When is the “impermissible” permissible? When it involves the NCAA and Baylor University. The Baylor Lady Bears are no ladies, but they’ll brazenly bear down for basketball glory no matter how much it may sullen their university/basketball story.

They’re the bad news Baylor Bears.

The Lady Bears soared to an amazing 40-0 record, a first for the NCAA this season, but instead of being stars, they’ll be asterisks, what with their hitting the heights of athletic cesspool ethics.

The “major infractions” were literally hundreds of “impermissible” phone calls and texts sent by the women’s and men’s team coaches and assistants to prep recruits.

Baylor probably growled in private and pretended to feel bad in public. They thought they should be punished: big of them. They thought they had the perfect punishment in mind – and recommended same to the NCAA.

The latter said OK, and the 3 year probation bad-bear-beware blandishment was born.

Despite having a lifetime .779 winning percentage with Baylor, topped off with getting this year’s  Naismith Coach of the Year award, women’s coach, Kim Mulkey, seems full of malarkey. She’s now restricted to the straight and narrow, but she did offer this softball up: “I believe strongly in following NCAA rules…” Except when she doesn’t. And while believing in something is marvy, acting on something would be magnificent.

In her statement released by the school she added (paraphrasing) she’s gonna try to obey the rules in the future.

Nice to know.

She attributed the lapse to administrative sloth in not documenting phone calls. But how would tracking phone call subjects and specifics make any difference? Surely the caller(s) going in would know if they intended to talk hanky-panky monkey business. And if they did, they could lie and dutifully track the conversation as one of arranging for basketball-shirt dry cleaning. Who’d be the wiser? A phone log would not shed light. The only way to unearth scoundrels in work slime-crime would be to record the calls – for the record.

Apparently the way Baylor recruited player of the year, Brittney Griner, was probed by the NCAA. Mulkey mused about finding the right balance between the 2 hats of coach and mother.

On the men’s side, now resigned former assistant Mark Morefield, was reported to have requested a couple of coaches of prospect Hanner Perea’s AAU and high school days give false information to the NCAA, related to text messages. Mark (paraphrasing again) said sorry and added he had learned that he needed a better understanding of NCAA rules.

It might have been nice if he learned fundamental “do’s and don’ts” when younger.

Many folks, let’s generalize – hit below the belt – and call them lawyers, learn the “ins and outs” of regulations, or NCAA rules for example, so they can skirt or deal around them in those vaunted unclassified “grey” areas.

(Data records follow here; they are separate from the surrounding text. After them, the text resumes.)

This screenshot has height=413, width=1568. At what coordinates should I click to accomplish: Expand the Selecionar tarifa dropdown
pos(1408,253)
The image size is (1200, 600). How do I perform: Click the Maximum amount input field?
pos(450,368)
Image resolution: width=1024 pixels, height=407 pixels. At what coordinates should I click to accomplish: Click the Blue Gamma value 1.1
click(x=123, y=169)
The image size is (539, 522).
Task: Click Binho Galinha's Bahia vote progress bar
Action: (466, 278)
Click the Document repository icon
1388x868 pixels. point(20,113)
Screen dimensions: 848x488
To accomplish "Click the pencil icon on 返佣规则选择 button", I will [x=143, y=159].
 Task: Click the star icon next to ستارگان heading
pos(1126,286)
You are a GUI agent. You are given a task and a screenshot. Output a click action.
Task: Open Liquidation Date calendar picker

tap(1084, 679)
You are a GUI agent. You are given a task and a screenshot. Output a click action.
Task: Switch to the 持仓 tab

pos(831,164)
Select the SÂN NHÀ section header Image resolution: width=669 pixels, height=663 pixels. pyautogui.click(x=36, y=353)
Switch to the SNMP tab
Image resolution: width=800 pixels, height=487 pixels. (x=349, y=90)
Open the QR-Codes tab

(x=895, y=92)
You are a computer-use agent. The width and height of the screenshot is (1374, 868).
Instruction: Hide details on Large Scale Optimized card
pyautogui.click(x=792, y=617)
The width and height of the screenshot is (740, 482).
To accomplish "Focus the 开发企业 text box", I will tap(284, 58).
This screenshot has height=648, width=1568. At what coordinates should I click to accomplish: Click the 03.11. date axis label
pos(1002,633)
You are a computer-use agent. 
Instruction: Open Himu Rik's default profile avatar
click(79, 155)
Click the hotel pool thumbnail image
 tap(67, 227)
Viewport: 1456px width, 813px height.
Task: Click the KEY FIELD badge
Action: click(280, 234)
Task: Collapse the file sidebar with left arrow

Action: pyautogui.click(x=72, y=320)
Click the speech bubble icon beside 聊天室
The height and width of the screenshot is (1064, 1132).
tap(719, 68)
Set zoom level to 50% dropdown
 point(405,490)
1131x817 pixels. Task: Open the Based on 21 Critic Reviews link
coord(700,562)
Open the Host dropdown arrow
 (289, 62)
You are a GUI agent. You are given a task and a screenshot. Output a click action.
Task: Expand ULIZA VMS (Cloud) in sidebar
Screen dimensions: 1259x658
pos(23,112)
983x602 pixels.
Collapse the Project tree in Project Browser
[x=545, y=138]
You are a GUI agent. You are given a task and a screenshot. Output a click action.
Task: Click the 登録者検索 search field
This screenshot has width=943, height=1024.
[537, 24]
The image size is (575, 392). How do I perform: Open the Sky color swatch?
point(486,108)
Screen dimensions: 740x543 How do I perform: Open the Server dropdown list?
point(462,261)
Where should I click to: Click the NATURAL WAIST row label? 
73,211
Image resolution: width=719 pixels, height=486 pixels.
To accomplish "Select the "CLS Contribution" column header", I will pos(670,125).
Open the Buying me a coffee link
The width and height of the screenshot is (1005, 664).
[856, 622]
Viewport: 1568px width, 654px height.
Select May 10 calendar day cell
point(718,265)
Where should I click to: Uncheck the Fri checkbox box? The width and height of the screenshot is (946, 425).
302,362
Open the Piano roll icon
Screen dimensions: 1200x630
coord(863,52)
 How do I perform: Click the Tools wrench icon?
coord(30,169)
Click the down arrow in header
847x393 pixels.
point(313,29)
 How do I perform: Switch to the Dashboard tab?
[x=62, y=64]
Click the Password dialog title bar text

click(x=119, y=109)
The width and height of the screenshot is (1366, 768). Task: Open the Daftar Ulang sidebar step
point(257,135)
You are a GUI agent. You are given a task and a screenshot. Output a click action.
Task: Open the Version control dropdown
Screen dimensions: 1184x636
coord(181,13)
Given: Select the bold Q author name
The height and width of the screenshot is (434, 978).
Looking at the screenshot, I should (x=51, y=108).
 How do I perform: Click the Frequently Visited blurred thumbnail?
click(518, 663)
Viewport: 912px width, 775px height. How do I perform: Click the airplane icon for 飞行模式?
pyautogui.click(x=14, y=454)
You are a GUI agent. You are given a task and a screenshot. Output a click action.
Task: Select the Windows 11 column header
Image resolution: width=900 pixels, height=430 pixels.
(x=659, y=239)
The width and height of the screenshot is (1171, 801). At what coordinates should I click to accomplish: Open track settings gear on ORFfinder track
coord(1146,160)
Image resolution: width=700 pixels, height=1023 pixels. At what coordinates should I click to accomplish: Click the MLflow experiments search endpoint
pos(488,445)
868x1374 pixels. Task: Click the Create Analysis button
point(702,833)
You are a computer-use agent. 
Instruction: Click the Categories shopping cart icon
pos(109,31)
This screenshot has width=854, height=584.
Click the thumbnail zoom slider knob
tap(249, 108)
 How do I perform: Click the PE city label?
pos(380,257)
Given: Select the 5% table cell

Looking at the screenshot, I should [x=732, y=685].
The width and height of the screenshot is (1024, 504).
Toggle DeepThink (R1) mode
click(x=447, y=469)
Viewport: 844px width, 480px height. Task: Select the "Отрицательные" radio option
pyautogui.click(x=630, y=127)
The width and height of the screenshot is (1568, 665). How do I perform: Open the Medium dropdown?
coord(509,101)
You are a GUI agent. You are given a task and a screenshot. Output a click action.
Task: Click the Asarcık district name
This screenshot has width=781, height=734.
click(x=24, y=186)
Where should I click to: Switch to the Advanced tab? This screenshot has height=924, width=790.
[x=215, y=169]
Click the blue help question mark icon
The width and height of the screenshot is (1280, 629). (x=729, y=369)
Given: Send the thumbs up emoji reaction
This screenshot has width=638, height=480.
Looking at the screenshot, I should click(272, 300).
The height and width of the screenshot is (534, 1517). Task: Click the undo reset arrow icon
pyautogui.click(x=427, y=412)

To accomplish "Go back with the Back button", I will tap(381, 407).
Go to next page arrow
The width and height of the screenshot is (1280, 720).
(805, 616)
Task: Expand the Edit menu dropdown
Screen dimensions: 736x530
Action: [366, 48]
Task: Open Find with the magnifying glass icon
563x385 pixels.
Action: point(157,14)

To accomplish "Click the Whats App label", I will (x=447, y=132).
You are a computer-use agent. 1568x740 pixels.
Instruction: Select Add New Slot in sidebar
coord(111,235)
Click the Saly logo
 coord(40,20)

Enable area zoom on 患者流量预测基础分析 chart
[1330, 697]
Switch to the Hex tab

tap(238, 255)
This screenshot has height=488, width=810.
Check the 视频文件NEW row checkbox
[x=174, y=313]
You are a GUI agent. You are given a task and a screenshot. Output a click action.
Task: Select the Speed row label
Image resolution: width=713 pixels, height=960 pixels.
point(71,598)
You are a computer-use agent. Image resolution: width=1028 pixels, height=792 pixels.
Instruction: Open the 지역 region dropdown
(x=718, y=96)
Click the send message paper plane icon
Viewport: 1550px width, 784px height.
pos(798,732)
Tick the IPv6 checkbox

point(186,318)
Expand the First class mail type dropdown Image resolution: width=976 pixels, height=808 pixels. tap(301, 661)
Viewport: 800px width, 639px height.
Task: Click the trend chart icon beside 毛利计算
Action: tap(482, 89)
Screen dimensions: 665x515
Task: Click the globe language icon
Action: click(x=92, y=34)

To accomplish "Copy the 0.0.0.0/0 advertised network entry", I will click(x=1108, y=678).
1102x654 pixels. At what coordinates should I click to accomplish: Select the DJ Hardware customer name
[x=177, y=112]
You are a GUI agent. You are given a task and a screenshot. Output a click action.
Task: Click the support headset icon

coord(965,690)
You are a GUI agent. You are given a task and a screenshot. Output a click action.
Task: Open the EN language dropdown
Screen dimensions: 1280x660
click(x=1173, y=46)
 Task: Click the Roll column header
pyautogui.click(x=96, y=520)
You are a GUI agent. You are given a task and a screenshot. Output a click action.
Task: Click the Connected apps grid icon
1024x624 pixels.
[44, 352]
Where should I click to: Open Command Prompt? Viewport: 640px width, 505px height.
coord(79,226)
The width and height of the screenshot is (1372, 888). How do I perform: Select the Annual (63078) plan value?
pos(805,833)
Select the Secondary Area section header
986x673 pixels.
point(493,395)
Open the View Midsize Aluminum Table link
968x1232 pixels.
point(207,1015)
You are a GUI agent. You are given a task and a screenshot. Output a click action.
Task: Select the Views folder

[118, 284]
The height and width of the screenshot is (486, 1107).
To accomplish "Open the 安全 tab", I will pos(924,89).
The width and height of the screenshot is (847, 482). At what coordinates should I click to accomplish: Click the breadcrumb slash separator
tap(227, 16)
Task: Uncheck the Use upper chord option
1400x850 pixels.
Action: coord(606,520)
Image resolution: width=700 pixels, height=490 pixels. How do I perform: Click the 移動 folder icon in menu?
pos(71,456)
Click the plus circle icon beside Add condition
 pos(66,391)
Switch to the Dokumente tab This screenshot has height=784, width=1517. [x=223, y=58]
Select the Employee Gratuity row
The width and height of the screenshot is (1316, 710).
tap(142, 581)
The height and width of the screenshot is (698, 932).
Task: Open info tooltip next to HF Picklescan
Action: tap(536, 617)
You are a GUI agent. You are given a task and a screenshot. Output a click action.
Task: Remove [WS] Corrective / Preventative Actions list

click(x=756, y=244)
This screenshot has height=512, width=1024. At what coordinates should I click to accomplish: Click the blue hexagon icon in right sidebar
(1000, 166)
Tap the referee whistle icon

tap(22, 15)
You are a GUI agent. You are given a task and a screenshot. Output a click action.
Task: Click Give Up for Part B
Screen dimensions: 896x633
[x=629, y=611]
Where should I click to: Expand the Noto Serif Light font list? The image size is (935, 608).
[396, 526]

Funnily enough Scott Drew, the men’s coach under whose reign some of these violations happened, was, in his own words, hired to rebuild the Baylor program after ethics mishaps in 2003. He says they are continuing on the journey…

Baylor’s journey is sure not on an immutable, inexorable, direct line to a “going straight” path. The school zigzags in moral mire more than a mountain road, when it’s not backtracking into muck and yuck.

On its official website Baylor makes a big deal about the self-imposed penalties. Big whoop. No, make that whoopee – wouldn’t everybody accused, and likely to be found guilty, want to be their own self judge and their own sole jury?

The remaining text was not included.